To investigate the role of Toll-like receptor-4 (TLR4) in the free fatty acids (FFAs) induced human umbilical vein endothelial cells (HUVECs) inflammation and to explore the underlying mechanisms.

MATERIALS AND METHODS

HUVECs and HEK293 cell lines were obtained from Shanghai Type Culture Collection. Cell counting kit-8 (CCK8) and flow cytometry (FCM) were performed to examine the cell viability and apoptosis rate of HUVECs induced by FFAs treatments with or without infection of toll-like receptor-4 interference (TLR4i) adenovirus. Enzyme-linked immunosorbent assay (ELISA) was performed to evaluate the inflammatory cytokines release. Quantitative polymerase chain reaction (qPCR) and Western Blot (WB) were used to test the molecular mechanisms of inflammation.

RESULTS

FFAs induced inflammatory responses in HUVECs via modulating the TLR4 receptor complex. TLR4i adenovirus interference increased cell viability and decreased cell apoptosis rate. FFAs treatments significantly increased the expressions of inflammatory cytokines interleukin-6 (IL-6), interleukin-8 (IL-8), C-C motif chemokine ligand 5 (CCL5) and CXC chemokine ligand 10 (CXCL10), while TLR4i adenovirus interference significantly reduced these cytokines levels. TLR4-mediated myeloid differential protein-88 (MyD88) expression activating the nuclear factor kappa-light-chain-enhancer of activated B cells (NF-κB) and inhabiting kappa B kinase-beta (IKK-β).
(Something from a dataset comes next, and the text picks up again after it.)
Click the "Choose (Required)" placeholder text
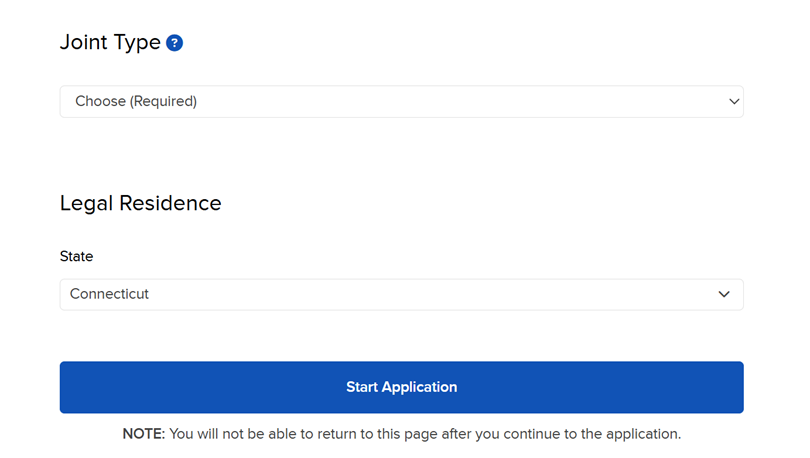Screen dimensions: 810x458 click(x=136, y=101)
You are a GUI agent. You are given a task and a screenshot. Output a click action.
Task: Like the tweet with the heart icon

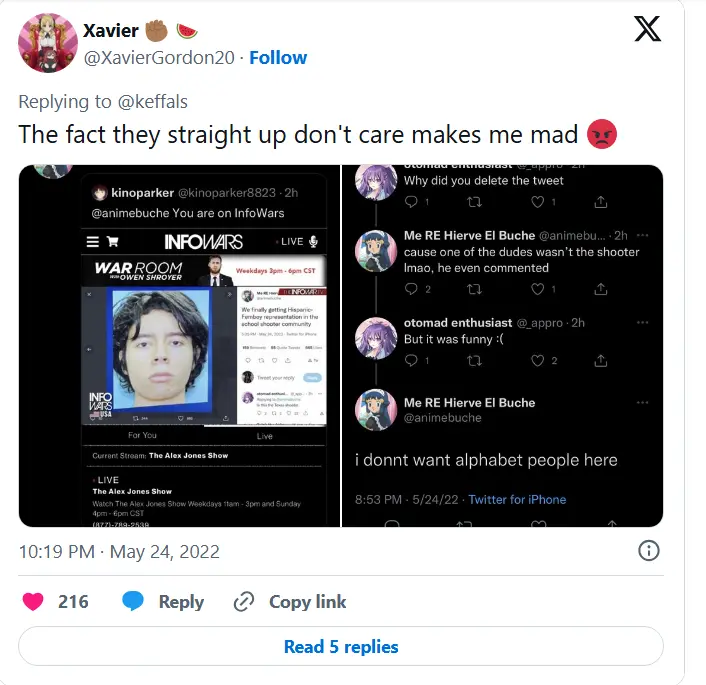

TLR4i adenovirus interference decreased the expressions of these genes at both mRNA level and protein level.

CONCLUSIONS

TLR4 mediates FFAs induced inflammatory responses in HUVECs. TLR4 interference in HUVECs significantly reduces the inflammatory cytokines expression, decreases the cell apoptosis rate and increases cell viability.